=== EXERCISE DATA ===

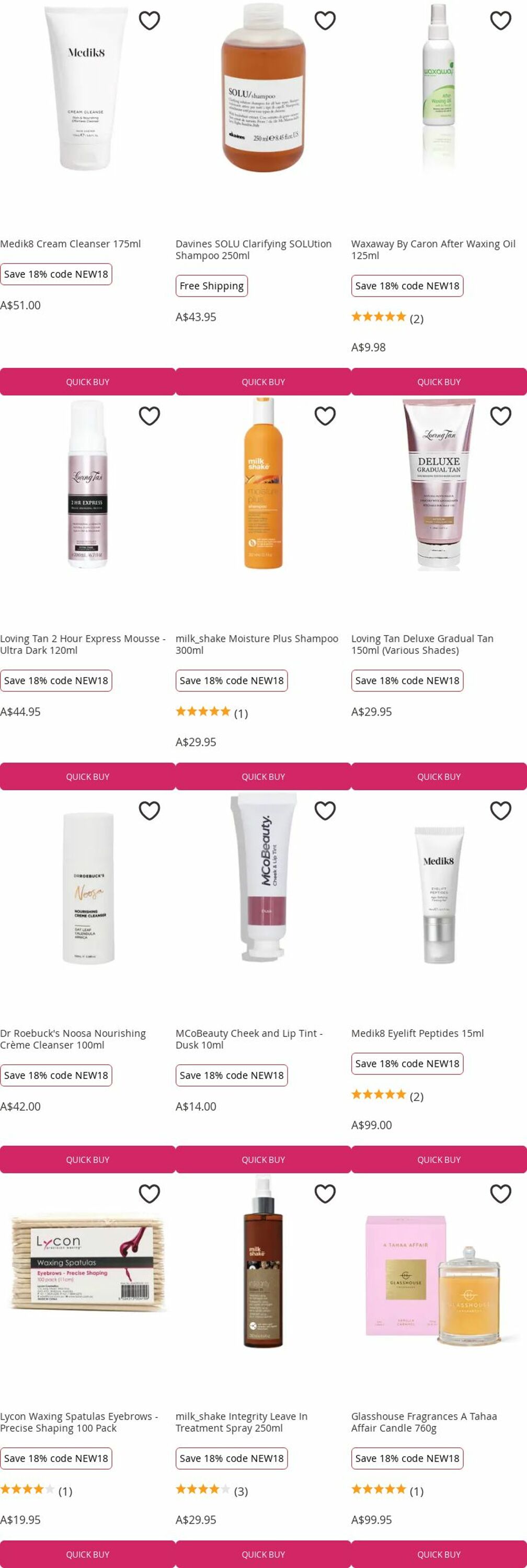Heart the milk_shake Moisture Plus Shampoo
Viewport: 527px width, 1568px height.
click(x=325, y=416)
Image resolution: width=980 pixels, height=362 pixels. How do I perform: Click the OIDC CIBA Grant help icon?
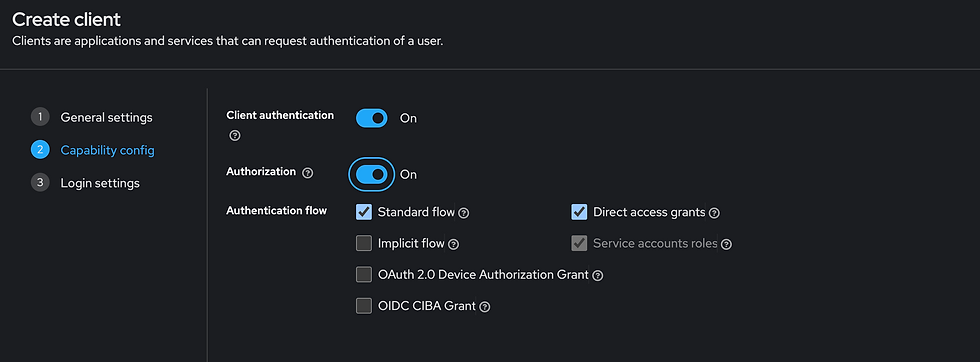(484, 307)
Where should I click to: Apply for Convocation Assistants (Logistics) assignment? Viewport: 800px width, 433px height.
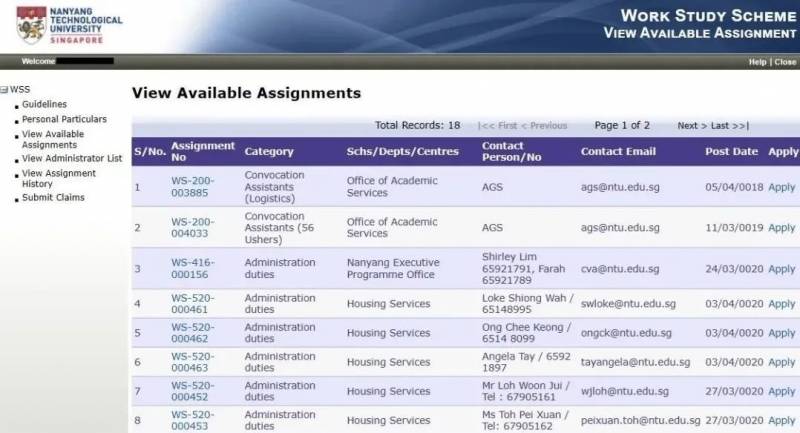781,187
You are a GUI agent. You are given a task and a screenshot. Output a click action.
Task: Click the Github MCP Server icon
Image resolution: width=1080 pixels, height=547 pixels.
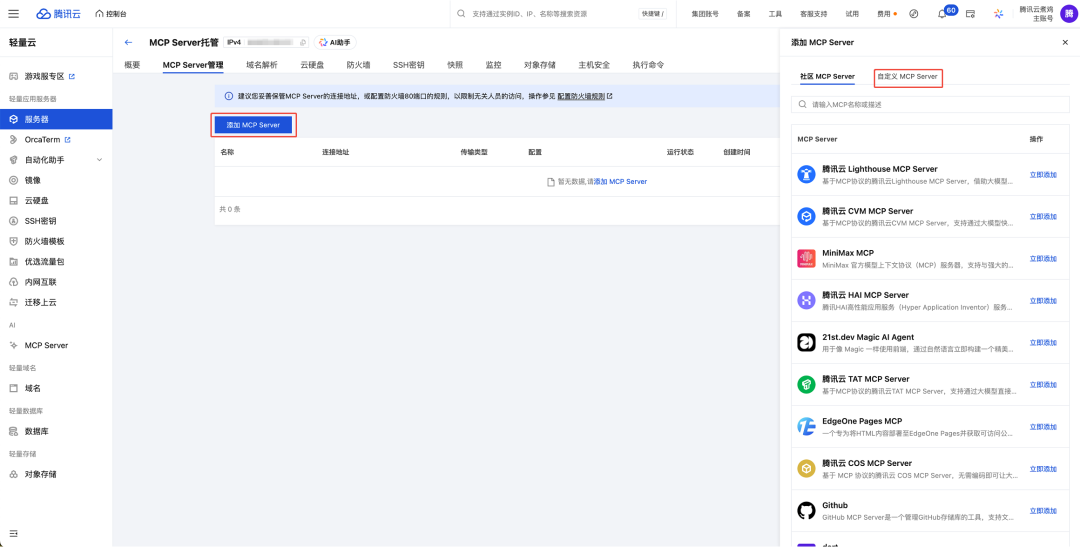806,510
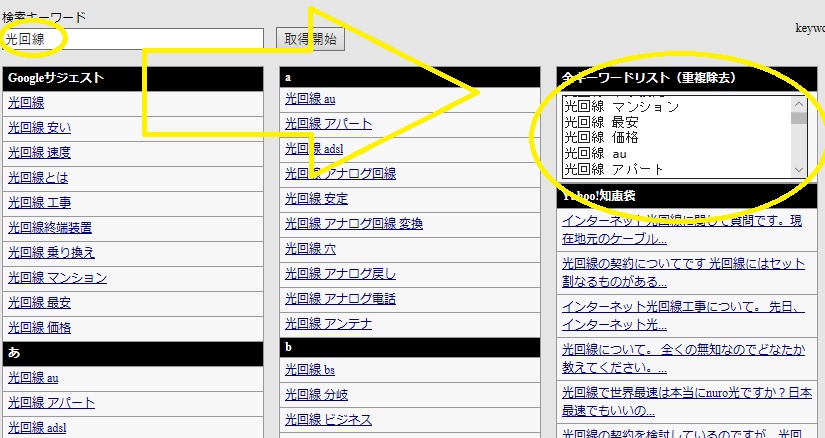The height and width of the screenshot is (438, 825).
Task: Select 光回線 価格 in keyword list
Action: click(x=601, y=138)
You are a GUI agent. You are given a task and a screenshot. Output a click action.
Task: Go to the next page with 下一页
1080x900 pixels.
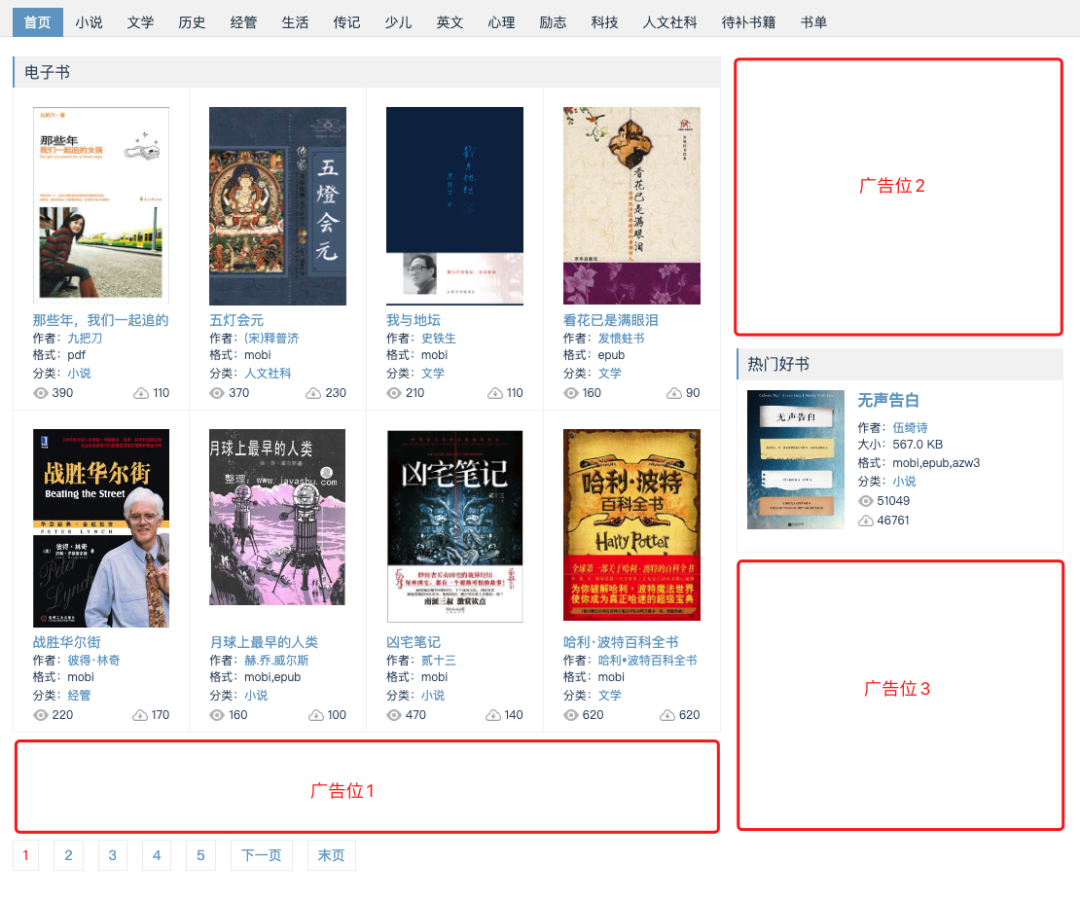(x=261, y=855)
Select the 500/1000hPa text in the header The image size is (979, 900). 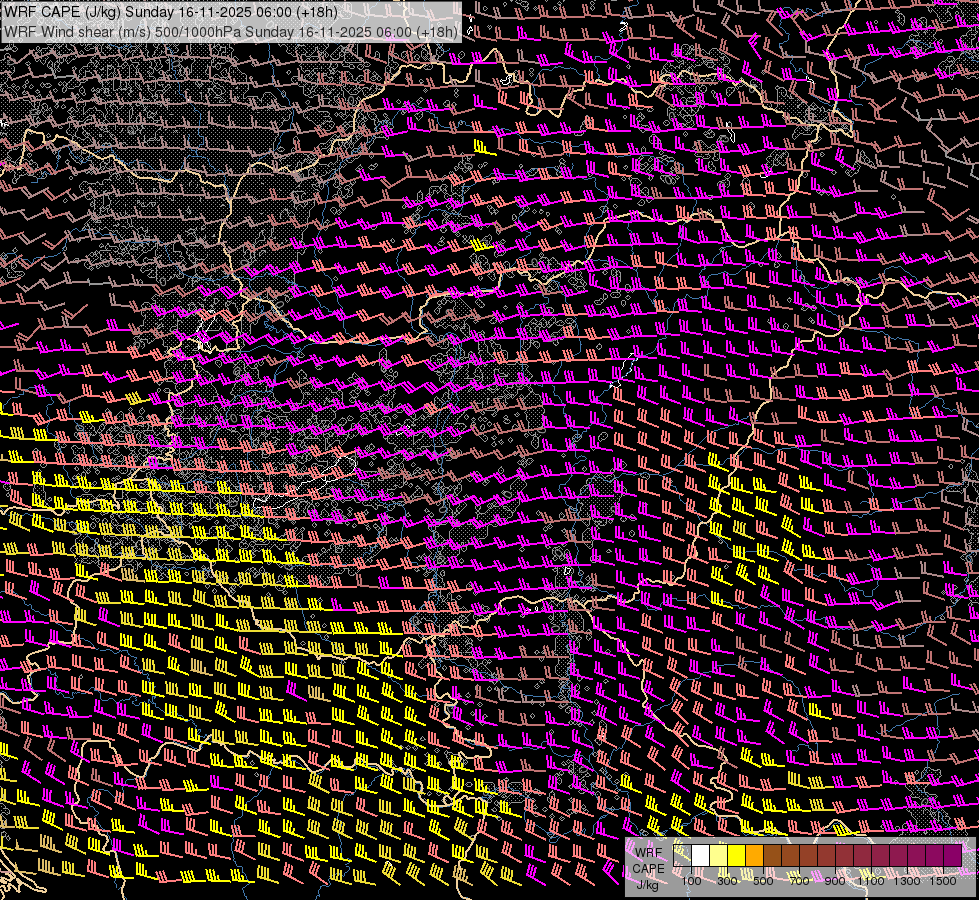[197, 31]
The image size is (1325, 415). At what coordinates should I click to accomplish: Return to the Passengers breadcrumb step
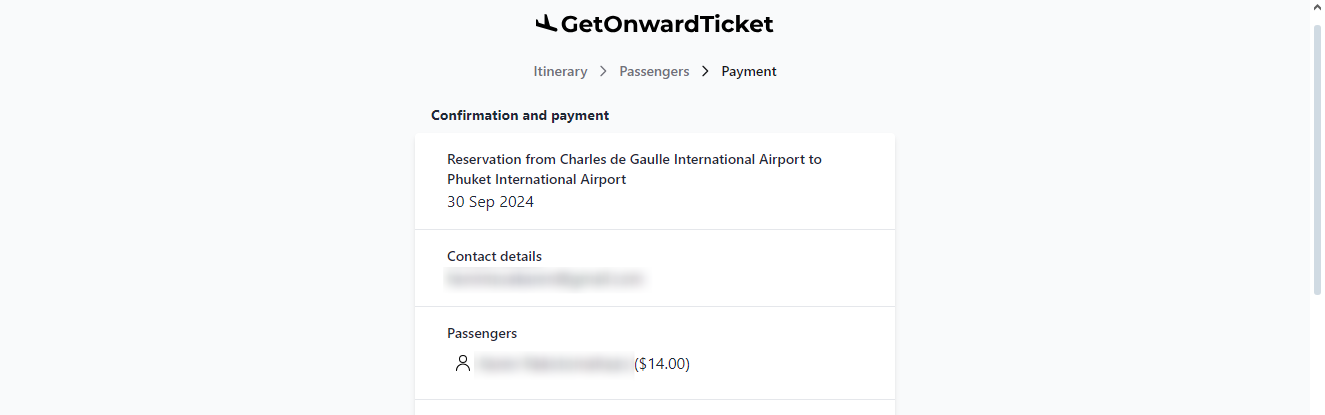pos(654,71)
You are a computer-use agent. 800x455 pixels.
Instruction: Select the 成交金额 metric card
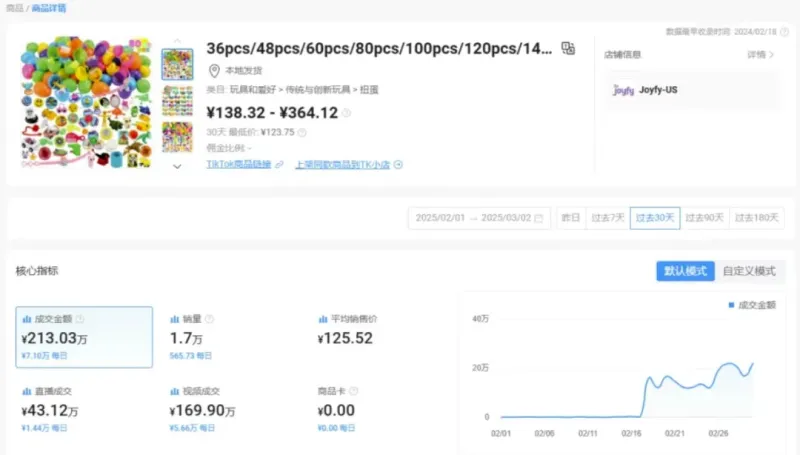tap(84, 336)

===

» **EXERCISE INSTRUCTIONS**: Only the lines above from the one with "Image resolution: width=980" to the one with "Task: Click the Github MCP Server icon" should be printed, both included and exactly as written; no picture belongs in the copy.

» **TASK OUTPUT**:
Image resolution: width=980 pixels, height=362 pixels. How do I perform: Click the OIDC CIBA Grant help icon?
(484, 307)
Where should I click to: Apply for Convocation Assistants (Logistics) assignment? Viewport: 800px width, 433px height.
781,187
You are a GUI agent. You are given a task and a screenshot. Output a click action.
Task: Click the Github MCP Server icon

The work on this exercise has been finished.